[Collection entries]
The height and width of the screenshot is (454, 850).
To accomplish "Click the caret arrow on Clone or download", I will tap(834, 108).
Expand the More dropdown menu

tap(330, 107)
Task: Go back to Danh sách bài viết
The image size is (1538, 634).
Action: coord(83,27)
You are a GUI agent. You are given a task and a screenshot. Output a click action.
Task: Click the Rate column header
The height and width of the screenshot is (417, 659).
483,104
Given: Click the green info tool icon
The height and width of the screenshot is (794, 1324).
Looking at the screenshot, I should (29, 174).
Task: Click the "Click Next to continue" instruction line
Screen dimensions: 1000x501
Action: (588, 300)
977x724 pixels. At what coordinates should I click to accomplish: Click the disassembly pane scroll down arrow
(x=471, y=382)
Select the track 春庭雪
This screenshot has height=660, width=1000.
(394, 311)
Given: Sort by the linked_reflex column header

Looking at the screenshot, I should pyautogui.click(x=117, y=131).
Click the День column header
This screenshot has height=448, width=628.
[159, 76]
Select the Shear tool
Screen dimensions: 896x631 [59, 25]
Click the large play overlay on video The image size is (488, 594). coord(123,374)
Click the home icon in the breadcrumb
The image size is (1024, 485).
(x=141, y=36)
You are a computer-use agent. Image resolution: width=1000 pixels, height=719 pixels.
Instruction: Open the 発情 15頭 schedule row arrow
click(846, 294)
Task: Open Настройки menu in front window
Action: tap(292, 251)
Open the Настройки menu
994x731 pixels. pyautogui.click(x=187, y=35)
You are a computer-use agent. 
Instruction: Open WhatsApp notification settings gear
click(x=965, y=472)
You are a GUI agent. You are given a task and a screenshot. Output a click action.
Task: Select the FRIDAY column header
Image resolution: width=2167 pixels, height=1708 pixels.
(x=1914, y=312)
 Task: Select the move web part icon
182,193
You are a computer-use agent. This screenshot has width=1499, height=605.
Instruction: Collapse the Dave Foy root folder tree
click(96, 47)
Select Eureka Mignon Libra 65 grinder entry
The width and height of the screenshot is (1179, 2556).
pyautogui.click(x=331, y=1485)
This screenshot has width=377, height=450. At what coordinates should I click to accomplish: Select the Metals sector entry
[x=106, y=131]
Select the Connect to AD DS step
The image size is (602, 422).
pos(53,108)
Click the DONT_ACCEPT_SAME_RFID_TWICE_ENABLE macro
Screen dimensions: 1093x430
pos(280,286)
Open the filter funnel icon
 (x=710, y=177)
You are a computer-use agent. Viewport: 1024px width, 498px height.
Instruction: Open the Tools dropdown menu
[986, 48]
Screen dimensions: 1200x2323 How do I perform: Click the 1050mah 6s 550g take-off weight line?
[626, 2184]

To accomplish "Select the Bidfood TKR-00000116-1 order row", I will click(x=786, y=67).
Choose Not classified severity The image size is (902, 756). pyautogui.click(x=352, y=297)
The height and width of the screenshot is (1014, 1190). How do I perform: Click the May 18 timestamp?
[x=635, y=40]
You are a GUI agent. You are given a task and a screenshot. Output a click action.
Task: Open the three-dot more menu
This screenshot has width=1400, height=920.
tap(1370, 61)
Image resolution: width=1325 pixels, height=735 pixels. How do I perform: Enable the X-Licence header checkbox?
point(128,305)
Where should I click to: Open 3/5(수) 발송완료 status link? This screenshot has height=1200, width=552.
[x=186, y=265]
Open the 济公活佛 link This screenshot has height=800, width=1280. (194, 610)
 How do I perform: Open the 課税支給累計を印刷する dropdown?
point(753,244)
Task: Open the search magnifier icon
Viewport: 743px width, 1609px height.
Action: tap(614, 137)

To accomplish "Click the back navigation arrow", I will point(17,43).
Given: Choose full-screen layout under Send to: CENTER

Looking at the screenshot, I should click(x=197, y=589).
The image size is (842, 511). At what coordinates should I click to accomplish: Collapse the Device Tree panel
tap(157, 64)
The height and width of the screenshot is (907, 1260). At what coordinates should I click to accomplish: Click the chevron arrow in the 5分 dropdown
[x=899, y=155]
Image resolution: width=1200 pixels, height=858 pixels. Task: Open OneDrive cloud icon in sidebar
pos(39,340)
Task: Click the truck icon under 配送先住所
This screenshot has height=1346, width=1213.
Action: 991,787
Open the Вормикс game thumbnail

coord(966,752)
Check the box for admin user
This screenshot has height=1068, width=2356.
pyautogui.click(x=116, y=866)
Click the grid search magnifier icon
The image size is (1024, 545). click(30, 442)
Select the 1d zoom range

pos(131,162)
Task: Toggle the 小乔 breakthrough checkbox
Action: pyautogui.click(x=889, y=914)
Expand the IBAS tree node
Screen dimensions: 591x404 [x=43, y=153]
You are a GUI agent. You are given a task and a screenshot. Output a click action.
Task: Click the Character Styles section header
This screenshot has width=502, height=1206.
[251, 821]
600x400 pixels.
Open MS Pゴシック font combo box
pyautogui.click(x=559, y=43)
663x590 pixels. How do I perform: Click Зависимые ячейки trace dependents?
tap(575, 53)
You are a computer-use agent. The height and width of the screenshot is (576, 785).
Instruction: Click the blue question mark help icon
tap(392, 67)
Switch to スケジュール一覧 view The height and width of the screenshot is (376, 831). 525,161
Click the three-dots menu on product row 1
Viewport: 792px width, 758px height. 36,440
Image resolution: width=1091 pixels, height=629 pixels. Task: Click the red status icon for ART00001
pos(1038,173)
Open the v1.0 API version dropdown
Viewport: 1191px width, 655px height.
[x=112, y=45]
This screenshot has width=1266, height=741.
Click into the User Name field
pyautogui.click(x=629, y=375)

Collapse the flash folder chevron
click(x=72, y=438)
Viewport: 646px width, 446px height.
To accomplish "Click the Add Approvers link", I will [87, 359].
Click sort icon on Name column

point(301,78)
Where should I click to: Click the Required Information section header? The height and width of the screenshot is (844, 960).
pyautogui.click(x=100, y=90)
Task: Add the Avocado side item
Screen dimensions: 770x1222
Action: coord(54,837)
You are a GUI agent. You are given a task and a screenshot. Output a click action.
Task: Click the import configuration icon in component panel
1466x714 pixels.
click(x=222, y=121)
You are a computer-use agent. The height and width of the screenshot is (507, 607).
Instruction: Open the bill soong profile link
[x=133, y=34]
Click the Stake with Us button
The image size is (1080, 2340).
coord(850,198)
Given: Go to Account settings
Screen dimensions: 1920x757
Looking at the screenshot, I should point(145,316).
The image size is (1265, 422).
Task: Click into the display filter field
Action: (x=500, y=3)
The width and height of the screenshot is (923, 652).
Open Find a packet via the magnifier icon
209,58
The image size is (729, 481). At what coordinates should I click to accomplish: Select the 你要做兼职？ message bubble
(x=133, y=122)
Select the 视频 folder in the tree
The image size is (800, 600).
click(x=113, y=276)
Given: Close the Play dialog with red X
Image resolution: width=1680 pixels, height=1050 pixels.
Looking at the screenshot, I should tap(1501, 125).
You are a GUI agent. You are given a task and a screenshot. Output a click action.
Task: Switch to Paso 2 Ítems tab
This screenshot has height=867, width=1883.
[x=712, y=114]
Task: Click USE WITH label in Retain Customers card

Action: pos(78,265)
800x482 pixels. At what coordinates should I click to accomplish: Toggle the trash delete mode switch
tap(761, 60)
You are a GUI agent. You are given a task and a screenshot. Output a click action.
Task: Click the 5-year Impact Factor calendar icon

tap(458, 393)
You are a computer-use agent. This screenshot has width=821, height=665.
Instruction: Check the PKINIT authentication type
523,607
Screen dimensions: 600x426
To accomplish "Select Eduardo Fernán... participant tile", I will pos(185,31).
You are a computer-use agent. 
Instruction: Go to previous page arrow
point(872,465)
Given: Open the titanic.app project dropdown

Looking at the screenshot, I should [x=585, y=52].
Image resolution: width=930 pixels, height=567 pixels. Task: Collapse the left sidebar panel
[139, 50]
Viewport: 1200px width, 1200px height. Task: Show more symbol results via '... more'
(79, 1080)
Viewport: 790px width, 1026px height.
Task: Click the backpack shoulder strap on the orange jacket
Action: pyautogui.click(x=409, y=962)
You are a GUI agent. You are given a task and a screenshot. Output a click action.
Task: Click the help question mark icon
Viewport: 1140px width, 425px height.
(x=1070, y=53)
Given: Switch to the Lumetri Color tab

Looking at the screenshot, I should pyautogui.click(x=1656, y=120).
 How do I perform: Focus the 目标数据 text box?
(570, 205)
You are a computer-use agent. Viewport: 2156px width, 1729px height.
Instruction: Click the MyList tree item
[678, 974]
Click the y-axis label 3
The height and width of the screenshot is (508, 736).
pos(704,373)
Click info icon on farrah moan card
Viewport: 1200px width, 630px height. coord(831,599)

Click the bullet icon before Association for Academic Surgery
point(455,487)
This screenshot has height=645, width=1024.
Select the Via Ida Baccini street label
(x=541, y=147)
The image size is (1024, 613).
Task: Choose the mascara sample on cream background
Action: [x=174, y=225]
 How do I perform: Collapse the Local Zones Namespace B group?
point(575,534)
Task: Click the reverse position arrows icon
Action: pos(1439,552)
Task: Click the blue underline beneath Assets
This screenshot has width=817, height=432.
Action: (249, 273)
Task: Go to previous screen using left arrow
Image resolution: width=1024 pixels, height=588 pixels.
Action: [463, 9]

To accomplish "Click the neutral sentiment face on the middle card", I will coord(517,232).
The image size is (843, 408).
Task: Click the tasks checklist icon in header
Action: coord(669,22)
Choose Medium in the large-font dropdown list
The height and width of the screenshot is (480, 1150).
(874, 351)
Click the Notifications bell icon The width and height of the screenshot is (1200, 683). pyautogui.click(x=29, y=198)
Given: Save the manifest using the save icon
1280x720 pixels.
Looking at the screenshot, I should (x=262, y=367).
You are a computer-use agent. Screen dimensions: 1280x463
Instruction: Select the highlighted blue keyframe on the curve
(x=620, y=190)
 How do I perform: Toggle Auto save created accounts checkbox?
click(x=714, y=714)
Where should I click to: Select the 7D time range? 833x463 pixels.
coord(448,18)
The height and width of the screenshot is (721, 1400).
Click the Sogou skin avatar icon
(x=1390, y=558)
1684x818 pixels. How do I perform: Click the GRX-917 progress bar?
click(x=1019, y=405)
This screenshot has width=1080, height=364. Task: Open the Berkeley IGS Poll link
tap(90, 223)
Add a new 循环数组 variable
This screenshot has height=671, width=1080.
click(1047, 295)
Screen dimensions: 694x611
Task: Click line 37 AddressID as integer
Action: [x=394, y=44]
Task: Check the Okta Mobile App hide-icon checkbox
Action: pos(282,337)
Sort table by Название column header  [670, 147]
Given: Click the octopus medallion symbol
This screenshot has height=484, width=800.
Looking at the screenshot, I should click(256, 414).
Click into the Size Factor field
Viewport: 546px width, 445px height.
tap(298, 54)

• **Your goal**:
Retype exactly, and only, the lines above from the one where "Choose Not classified" occurs up to and including the one where "600x400 pixels." occurs.

• **Answer for the task**:
Choose Not classified severity The image size is (902, 756). pyautogui.click(x=352, y=297)
The height and width of the screenshot is (1014, 1190). How do I perform: Click the May 18 timestamp?
[x=635, y=40]
You are a GUI agent. You are given a task and a screenshot. Output a click action.
Task: Open the three-dot more menu
This screenshot has width=1400, height=920.
tap(1370, 61)
Image resolution: width=1325 pixels, height=735 pixels. How do I perform: Enable the X-Licence header checkbox?
point(128,305)
Where should I click to: Open 3/5(수) 발송완료 status link? This screenshot has height=1200, width=552.
[x=186, y=265]
Open the 济公活佛 link This screenshot has height=800, width=1280. (194, 610)
 How do I perform: Open the 課税支給累計を印刷する dropdown?
point(753,244)
Task: Open the search magnifier icon
Viewport: 743px width, 1609px height.
Action: tap(614, 137)

To accomplish "Click the back navigation arrow", I will point(17,43).
Given: Choose full-screen layout under Send to: CENTER

Looking at the screenshot, I should click(x=197, y=589).
The image size is (842, 511). At what coordinates should I click to accomplish: Collapse the Device Tree panel
tap(157, 64)
The height and width of the screenshot is (907, 1260). At what coordinates should I click to accomplish: Click the chevron arrow in the 5分 dropdown
[x=899, y=155]
Image resolution: width=1200 pixels, height=858 pixels. Task: Open OneDrive cloud icon in sidebar
pos(39,340)
Task: Click the truck icon under 配送先住所
This screenshot has height=1346, width=1213.
Action: 991,787
Open the Вормикс game thumbnail

coord(966,752)
Check the box for admin user
This screenshot has height=1068, width=2356.
pyautogui.click(x=116, y=866)
Click the grid search magnifier icon
The image size is (1024, 545). click(30, 442)
Select the 1d zoom range

pos(131,162)
Task: Toggle the 小乔 breakthrough checkbox
Action: pyautogui.click(x=889, y=914)
Expand the IBAS tree node
Screen dimensions: 591x404 [x=43, y=153]
You are a GUI agent. You are given a task and a screenshot. Output a click action.
Task: Click the Character Styles section header
This screenshot has width=502, height=1206.
[251, 821]
600x400 pixels.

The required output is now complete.